• **Exercise**: No pictures, no extra lines: copy exactly from the line with "The height and" through the end of the entries.

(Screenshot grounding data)
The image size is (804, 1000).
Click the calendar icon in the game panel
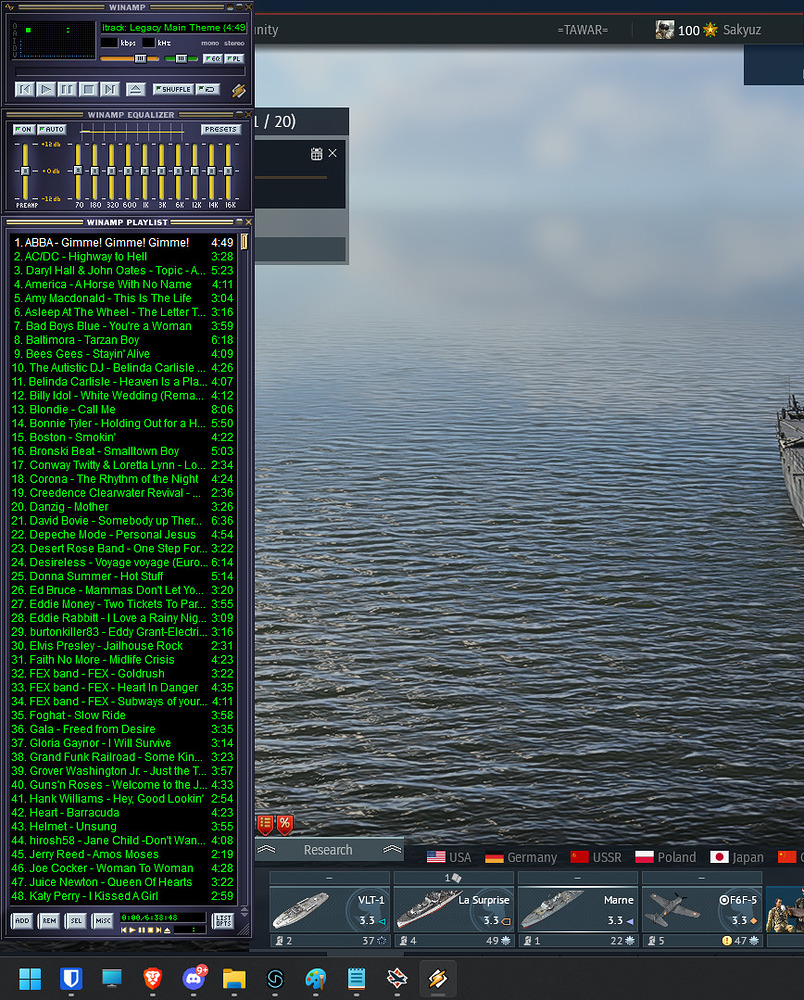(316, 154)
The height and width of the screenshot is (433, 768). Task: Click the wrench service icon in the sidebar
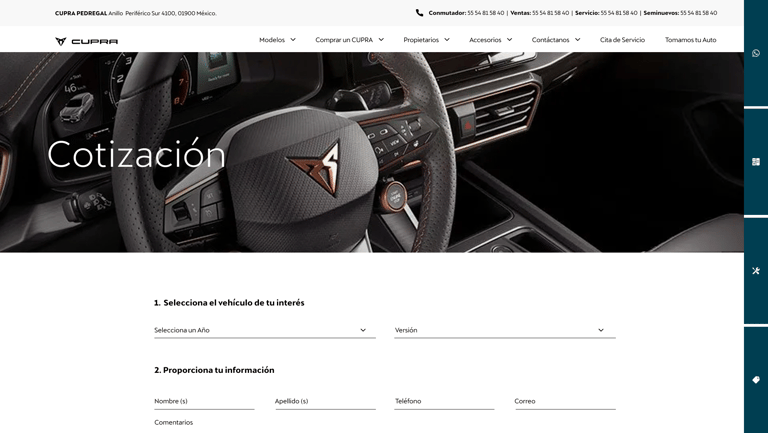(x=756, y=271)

• **Response to this exercise**:
The height and width of the screenshot is (433, 768). Task: Click the wrench service icon in the sidebar
(x=756, y=271)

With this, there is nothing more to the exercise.